RNA沉默是动植物抗病毒的一种保守机制，该途径在植物和线虫中由RdRp产生次级vsiRNA提供更多RNA降解模板。由病毒DNA形成的vsiRNA，可能是昆虫产生viRNA的另外一个来源，用以替代缺失RdRp的作用。感染昆虫兽棚病毒（FHV)的果蝇和S2细胞可以产生源于病毒DNA的vsiRNA，这可能是寄主产生vsiRNA的另外一个来源。水稻病毒由介体昆虫叶蝉或飞虱以持久增殖型方式传播，水稻病毒基因组复杂，无侵染性克隆导致研究病毒与介体互作的机制非常困难，前期发现FHV在褐飞虱、白背飞虱、电光叶蝉和黑尾叶蝉体内复制和致病。因此，本项目将以FHV为病毒工具，构建研究病毒与飞虱或者叶蝉互作的侵染系统，通过研究可以明确FHV在飞虱或者叶蝉中病毒DNA的类型及其在viRNA产生中的作用，为进一步深入解析siRNA抗病毒途径如何调控介体昆虫持久高效传播水稻病毒的机制奠定基础。
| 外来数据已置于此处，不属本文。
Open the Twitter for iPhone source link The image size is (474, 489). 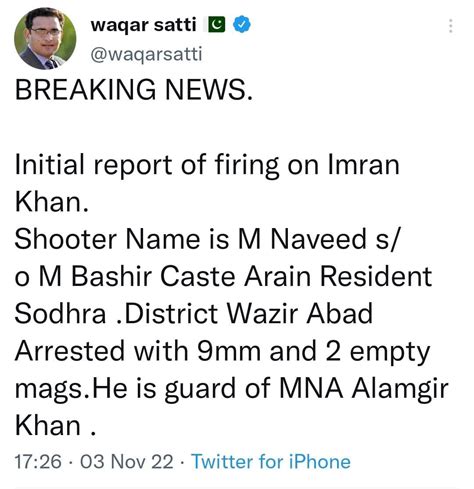coord(271,462)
水稻病毒由介体昆虫飞虱或叶蝉以持久增殖型方式传播，水稻病毒基因组复杂，无侵染性克隆导致研究病毒与介体互作的机制非常困难。RNA沉默是动植物抗病毒的一种保守机制，RNA沉默抗病毒途径首先由Dicer形成长度为21-24nt的小RNA称为vsiRNA，继而Argonaute蛋白以这些vsiRNA为模板降解病毒RNA。由病毒DNA形成的vsiRNA，可能是昆虫产生viRNA的另外一个来源，用以替代缺失的RNA依赖的RNA聚合酶产生次级vsiRNA。兽棚病毒是研究最详尽的病毒之一，本项目以FHV为病毒工具，通过显微注射的方式构建研究病毒与飞虱/叶蝉互作的侵染系统，结果表明在昆虫中肠、脂肪体、头部、卵巢等各种组织均检测到病毒的存在，并且昆虫体内可以产生21nt的特征性病毒小RNA，说明FHV可以成功的在介体昆虫飞虱或叶蝉中建立侵染。进一步研究表明病毒侵染受病毒沉默抑制子B2表达的影响，B2缺陷的FHV∆B2无法建立侵染；通过双链RNA干扰寄主的AGO2表达后，FHV∆B2则可在昆虫体内恢复病毒积累，并且产生相应的21nt的病毒小RNA，说明飞虱或叶蝉抗病毒是与RNA沉默通路相关的。此外，预先经过FHV产生DNA处理的飞虱，可以有效的降低FHV侵染后病毒RNA和蛋白的积累，说明FHV产生的DNA具有一定抗病毒的作用。